In 2013, I returned to South Africa on another family visit. Imagine my delight when, visiting the two organisations with whom we have now developed such strong bonds, the child care workers shared with me their successes. They were still using the skills they had learned, they were initiating new ideas and practices, they were more committed to improving conditions, they had undertaken further education.
Some say, why bother. StarBright is yet another example of what can be achieved with a little passion, commitment and perseverance. Lives are changing dramatically, some are outside our immediate circle and we will never be aware, but we can see the effect. There is a renewed hope. These children will have new options on which to base their lives. It may not be much, but we ARE making a difference and that’s what makes it all worthwhile.
- Carol Allen, President and Co-Founder
“I have long held a passion for Africa after my visit in 1992 which opened my eyes to this wonderful country.

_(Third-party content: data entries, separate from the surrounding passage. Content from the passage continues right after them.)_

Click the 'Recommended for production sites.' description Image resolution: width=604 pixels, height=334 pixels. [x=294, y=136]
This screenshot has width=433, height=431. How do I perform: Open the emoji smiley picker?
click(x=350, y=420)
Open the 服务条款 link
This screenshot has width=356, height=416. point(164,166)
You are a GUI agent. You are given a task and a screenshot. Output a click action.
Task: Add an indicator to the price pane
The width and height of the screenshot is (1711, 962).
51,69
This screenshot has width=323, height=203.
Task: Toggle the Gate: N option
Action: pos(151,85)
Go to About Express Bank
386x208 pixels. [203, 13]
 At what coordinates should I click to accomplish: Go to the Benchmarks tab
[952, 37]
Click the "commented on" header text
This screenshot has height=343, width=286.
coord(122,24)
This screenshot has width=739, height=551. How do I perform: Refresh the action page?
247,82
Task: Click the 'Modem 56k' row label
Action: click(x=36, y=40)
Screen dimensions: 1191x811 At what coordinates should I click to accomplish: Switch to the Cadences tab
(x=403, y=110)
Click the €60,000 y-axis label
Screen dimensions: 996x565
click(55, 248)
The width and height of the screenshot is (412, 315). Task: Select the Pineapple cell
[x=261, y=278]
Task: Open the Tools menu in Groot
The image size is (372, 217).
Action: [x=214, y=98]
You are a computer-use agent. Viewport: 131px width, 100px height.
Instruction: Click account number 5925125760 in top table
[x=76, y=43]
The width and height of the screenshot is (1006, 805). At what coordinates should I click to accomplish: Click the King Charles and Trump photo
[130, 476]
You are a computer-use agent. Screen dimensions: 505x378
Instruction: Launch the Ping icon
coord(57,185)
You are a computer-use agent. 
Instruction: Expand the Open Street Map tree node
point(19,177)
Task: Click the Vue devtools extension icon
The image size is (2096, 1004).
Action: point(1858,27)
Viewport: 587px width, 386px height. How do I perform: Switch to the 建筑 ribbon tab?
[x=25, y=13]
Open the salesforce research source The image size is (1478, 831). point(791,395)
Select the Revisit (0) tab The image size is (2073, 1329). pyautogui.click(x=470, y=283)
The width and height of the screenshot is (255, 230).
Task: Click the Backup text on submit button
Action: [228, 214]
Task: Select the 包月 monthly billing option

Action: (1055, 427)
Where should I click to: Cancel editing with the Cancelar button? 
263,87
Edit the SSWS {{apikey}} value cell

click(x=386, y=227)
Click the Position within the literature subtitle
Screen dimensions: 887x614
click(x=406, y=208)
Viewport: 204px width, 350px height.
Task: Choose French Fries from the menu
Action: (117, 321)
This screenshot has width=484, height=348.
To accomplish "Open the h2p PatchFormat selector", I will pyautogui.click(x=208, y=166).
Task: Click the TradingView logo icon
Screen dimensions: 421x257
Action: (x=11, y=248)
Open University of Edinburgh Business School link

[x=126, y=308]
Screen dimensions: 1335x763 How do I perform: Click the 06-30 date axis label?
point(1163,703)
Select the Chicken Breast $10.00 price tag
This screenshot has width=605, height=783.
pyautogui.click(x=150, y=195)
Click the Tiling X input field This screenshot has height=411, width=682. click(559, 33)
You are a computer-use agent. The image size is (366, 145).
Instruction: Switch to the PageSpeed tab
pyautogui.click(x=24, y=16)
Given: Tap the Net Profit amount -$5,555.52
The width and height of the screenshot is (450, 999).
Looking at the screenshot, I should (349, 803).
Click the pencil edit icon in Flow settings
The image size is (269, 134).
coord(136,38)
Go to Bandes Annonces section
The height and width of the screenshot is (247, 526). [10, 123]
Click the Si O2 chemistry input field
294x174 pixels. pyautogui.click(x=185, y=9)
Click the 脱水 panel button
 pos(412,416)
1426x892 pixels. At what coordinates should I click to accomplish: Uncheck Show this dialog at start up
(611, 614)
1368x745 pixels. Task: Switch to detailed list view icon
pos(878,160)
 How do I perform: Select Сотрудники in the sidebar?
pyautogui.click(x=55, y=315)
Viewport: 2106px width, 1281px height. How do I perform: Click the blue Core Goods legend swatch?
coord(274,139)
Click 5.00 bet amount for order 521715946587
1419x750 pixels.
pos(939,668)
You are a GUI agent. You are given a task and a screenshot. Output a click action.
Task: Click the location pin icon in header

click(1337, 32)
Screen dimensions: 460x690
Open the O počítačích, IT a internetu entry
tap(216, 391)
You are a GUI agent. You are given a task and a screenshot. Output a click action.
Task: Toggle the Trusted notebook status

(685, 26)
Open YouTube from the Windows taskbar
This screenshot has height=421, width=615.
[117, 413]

There was so much for us to learn from each other. Then when the AIDS epidemic started to take hold, and upon meeting Carol Allen and learning her personal story, I knew I had to do ‘something’.
I had worked for community and overseas aid organisations with a focus on children’s education, women and family welfare for 15 years. StarBright was founded as both Carol and I believe that children who are nurtured and educated from the earliest age can provide a brighter future of hope and possibilities.
South Africa touched my heart deeply after a visit in 2006 and it was a privilege to be part of the establishment of StarBright to enrich the young lives of these children in need.”